Keb' Mo' (a/k/a Kevin Moore) pursues a unique musical vision that uses the Mississippi Delta blues as a jumping off point, and over the past 15 years and eight albums Mo' has refined his sound to include elements of rock, folk, and jazz music while lyrically he brings a singer/songwriter's sensibilities and acumen to his intelligent wordplay.
A mesmerizing onstage performer, Mo's fans have waited a long time for a live album to satisfy their cravings. A mix of six live and four new studio tracks, Live & Mo' may only partially satiate the hordes of Keb' Mo' fans...but they have to be psyched about getting four new songs mixed among the a half-dozen classic live tracks culled from past performances. The first release on Mo's newly-launched independent Yolabelle International Records label, Live & Mo' is the artist's first album release since 2006's Suitcase, and it will have to do until he gets back in the studio again.
Keb' Mo's Live & Mo
One of the album's new studio tracks, "Victims of Comfort," opens Live & Mo'. A sublime soul-blues number that leans heavier towards the "soul" side, the song features Mo's intricate, jazz-inflected fretwork and an easy, soulful vocal performance. The arrangement allows for a lot of "air" or white space in between the notes, Mo's vocals accompanied by a languid groove that never overwhelms the lyrics and guitar.
The live material kicks in with another soul-blues groove, the mid-tempo "More Than One Way Home," from Mo's Just Like You, his sophomore album. With its throwback 1970s sound, George Benson-styled guitarplay, and Jeff Paris's funky keyboards, the song sounds like it would have been more at home in 1976 than in '86. Mo's guitar solo, coming at around the half-way mark, anchors the song's nimble rhythms and turns it into something to truly marvel at.
Hole In The Bucket
The spry "Hole In The Bucket" is another studio track, a jaunty, country blues-styled song that is reminiscent of Furry Lewis and Brownie McGhee. Standing at the crossroads where the Delta blues and Appalachian hillbilly music meet and shake hands, the song features plenty of harp and mandolin behind Mo's engaging vocals. Although the lyrics sound as if they could have been written in the 1920s, they're eerily just as relevant today as almost a century ago, the universal tale of poverty in spite of hard work sadly a timeless theme.

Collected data
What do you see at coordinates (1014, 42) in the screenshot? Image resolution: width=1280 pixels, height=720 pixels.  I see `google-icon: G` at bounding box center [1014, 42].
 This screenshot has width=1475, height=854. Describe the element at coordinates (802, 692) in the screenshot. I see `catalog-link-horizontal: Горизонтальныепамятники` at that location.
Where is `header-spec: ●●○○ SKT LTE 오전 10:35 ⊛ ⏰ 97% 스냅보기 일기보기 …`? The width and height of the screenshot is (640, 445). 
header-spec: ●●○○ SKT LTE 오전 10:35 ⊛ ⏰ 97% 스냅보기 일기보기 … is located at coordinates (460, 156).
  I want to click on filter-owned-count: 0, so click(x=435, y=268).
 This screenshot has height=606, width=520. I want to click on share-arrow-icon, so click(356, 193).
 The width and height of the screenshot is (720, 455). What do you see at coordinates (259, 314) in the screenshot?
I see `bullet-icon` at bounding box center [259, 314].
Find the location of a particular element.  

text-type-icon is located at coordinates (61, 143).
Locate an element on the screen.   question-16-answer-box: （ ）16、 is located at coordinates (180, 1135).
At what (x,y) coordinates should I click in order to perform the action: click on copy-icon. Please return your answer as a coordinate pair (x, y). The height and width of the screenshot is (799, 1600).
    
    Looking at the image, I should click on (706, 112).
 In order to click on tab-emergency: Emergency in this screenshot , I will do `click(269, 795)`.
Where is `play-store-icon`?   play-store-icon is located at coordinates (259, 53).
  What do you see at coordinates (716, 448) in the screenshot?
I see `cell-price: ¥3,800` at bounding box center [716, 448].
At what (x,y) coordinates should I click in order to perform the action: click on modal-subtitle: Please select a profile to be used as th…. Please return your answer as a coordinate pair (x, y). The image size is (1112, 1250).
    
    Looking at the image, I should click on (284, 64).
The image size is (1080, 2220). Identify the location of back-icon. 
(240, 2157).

Prompt A:
In the review of Live & Mo', restate the passage starting at "The live material" and ending at "truly marvel at.", substituting "up-tempo" for "mid-tempo".
Prompt B:
List every line of the records that contains the string "Please", matching its capitalization exactly.

Written response A:
The live material kicks in with another soul-blues groove, the up-tempo "More Than One Way Home," from Mo's Just Like You, his sophomore album. With its throwback 1970s sound, George Benson-styled guitarplay, and Jeff Paris's funky keyboards, the song sounds like it would have been more at home in 1976 than in '86. Mo's guitar solo, coming at around the half-way mark, anchors the song's nimble rhythms and turns it into something to truly marvel at.

Written response B:
At what (x,y) coordinates should I click in order to perform the action: click on copy-icon. Please return your answer as a coordinate pair (x, y). The height and width of the screenshot is (799, 1600).
At what (x,y) coordinates should I click in order to perform the action: click on modal-subtitle: Please select a profile to be used as th…. Please return your answer as a coordinate pair (x, y). The image size is (1112, 1250).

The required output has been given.